*THE DATA*.
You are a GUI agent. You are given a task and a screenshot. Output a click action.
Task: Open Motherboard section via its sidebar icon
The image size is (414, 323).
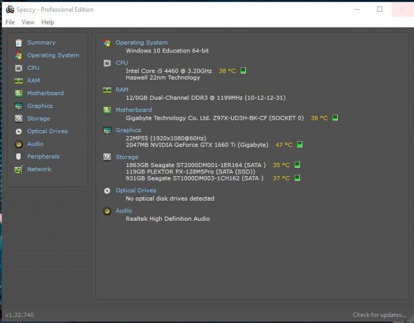(19, 93)
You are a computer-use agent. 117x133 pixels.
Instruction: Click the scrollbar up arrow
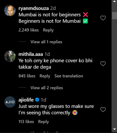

*PROBLEM TO WORK ON*.
Only lines containing the word "agent" should be copied from the material above.

*SOLUTION TO THIS PROBLEM*.
You are a GUI agent. You are given a task and a screenshot. Output a click action.
You are a computer-use agent. 117x133 pixels.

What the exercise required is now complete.